▶ EXERCISE: The required answer is every line of the data containing the word "computer".

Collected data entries
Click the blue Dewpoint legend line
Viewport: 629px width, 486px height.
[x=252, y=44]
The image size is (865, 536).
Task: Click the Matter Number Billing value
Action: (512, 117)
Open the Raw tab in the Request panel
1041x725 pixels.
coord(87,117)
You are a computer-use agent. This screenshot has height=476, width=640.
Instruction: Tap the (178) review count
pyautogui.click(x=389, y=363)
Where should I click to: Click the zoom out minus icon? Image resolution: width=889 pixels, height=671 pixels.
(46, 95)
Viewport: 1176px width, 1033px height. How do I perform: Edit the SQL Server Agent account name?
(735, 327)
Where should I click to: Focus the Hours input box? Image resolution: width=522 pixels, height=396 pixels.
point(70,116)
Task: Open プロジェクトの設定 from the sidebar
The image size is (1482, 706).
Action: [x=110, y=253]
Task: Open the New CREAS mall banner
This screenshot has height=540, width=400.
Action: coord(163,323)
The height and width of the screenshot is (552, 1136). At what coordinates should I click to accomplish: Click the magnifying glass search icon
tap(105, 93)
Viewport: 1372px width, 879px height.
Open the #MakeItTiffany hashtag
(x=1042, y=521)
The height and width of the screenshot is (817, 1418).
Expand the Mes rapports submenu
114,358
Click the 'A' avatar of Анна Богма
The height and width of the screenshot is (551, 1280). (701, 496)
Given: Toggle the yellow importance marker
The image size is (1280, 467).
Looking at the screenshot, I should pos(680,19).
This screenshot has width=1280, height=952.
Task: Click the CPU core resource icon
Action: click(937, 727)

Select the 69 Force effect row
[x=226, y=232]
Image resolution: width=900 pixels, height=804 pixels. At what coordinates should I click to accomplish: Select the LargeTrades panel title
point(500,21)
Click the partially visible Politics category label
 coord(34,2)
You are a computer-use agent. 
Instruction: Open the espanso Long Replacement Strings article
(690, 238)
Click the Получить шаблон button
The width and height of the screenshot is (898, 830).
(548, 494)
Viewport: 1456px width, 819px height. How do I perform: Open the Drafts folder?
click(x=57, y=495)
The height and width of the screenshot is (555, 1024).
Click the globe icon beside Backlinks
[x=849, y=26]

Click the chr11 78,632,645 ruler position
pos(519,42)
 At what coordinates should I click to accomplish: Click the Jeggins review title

▶ THE ANSWER:
You are a computer-use agent. This screenshot has height=476, width=640.
You are a computer-use agent. 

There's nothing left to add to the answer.